Z-Ben: Foreign managers to capture 25% of a fast-growing Chinese fund market by 2027

Foreign money management firms will capture a significant share of a fast-growing Chinese mutual fund market set to become much more institutional over the coming decade, a report by Shanghai-based financial industry consulting firm Z-Ben Advisors contends.

The Z-Ben report said global managers, newly able last year to acquire majority 51% stakes in fund management companies on the mainland, should be able to win a 25% share of a mutual fund market likely to grow to $12 trillion by 2027. Global managers accounted for a negligible share of China's $1.8 trillion market at the end of 2017.

Over the past decade, the market's growth to $1.8 trillion from $450 billion was powered by demand for money market funds, lifting their share of the pie to 59% from 3%.

By contrast, the combined value of equity and balanced funds over that volatile decade declined by more than $50 billion, slashing their share of the market to 18% from 85%.

The Z-Ben report predicted the feverish growth of money market funds is set to wane, in line with regulatory efforts to foster a deeper, more diverse market better suited to helping the country's population save for retirement.

Ivan Shi, senior manager of Z-Ben's in-house research on China's investment management industry and capital markets, said regulators could unveil a local version of the U.S.'s individual retirement accounts as early as this year, and appear ready to put their full weight behind it.

That, in turn, could boost the weight of individual pension money flowing into stock and bond funds, lifting retirement-related investments to 40% of total industry assets under management by 2027 from zero at the close of the latest year, Mr. Shi said in a telephone interview.

By 2027, Z-Ben predicted active equity and balanced funds would once again command a leading market share of 35%. The share of money market funds should slip to 21%, bond funds should account for 20% of the total; passive funds, 16%; international funds, 6%; and "other" funds, 2%.

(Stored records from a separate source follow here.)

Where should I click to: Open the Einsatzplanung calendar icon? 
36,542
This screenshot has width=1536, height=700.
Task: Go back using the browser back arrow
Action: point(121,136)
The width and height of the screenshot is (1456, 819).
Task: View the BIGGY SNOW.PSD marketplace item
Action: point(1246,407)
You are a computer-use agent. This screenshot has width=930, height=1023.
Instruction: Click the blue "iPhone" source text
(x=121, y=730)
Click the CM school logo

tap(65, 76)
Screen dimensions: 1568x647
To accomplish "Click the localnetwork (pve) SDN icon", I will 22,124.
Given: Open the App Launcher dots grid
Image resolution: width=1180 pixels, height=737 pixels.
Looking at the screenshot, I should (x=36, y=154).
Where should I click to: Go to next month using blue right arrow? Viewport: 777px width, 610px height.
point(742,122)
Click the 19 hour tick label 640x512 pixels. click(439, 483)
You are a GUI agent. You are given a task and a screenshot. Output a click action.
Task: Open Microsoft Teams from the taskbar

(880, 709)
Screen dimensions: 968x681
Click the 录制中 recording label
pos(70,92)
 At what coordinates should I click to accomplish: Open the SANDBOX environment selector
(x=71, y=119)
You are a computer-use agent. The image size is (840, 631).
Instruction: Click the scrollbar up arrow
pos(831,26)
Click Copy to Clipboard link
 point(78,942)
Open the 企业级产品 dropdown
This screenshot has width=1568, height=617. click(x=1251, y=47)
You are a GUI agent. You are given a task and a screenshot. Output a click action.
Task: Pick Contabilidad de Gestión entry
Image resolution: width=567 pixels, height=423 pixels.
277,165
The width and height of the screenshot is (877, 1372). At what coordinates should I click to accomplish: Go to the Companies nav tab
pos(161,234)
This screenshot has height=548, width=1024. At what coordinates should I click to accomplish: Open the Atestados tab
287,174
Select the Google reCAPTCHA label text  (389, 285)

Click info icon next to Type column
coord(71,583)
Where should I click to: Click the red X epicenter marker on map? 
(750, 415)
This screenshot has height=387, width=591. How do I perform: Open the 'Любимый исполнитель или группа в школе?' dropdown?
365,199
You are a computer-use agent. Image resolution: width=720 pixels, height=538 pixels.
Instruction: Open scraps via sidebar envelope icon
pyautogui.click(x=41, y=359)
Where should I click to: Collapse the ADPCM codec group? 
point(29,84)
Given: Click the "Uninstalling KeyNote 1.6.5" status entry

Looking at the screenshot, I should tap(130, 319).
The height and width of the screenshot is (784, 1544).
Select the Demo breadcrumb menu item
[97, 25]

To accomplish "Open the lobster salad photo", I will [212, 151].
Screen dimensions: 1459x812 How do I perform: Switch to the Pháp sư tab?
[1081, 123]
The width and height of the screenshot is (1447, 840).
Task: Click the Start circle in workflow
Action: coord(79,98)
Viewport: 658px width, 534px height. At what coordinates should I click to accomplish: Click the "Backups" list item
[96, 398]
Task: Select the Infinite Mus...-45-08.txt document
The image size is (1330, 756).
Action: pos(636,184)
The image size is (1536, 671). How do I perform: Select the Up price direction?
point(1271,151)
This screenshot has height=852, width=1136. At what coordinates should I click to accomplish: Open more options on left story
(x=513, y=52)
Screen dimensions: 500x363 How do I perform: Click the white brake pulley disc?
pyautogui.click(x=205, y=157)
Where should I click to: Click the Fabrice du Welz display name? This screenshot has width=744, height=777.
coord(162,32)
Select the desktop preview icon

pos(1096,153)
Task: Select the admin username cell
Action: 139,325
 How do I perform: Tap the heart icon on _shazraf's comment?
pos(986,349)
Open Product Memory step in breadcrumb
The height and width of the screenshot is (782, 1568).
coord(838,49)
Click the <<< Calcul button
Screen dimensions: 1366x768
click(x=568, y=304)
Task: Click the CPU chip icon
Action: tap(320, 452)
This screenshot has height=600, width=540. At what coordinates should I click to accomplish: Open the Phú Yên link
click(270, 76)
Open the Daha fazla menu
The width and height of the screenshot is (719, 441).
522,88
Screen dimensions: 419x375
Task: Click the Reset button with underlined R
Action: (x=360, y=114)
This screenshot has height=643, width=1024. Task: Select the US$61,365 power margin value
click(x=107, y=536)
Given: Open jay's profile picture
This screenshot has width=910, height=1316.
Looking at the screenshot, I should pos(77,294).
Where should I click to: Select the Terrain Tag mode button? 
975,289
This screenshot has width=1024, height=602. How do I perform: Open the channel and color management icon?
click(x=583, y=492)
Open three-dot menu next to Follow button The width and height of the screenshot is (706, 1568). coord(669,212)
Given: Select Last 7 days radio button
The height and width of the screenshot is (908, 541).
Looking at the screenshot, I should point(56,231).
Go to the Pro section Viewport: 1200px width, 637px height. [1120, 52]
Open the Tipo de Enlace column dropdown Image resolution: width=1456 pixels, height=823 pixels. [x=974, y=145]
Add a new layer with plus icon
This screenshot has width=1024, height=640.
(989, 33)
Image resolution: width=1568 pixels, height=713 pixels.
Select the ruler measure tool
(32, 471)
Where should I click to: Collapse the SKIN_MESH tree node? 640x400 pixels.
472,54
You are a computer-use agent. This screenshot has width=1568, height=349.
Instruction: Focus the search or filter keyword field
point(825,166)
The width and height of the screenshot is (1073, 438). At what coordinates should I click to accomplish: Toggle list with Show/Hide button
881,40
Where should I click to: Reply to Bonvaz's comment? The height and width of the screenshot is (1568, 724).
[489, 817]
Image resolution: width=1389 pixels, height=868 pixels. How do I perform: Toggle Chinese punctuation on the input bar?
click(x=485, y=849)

With regulators clearing the way last year for global firms to acquire a majority 51% stake in mainland fund management companies, and further liberalization expected, the Z-Ben report predicted the current industry lineup of 125 fund management companies could expand to 200 by 2027. Of that total, around 50 should be foreign and a number of those should rank among the top 30 players, Z-Ben predicted.

That opening for global managers to bring their "key intellectual property" should chip away at the dominance local managers currently enjoy, the report predicted.

Meanwhile, the report predicted that the fee pressures weighing on money manager revenues globally should remain relatively muted in China over the coming decade. The report said industry revenues should surge to $32 billion by 2027 from $4.4 billion in 2017.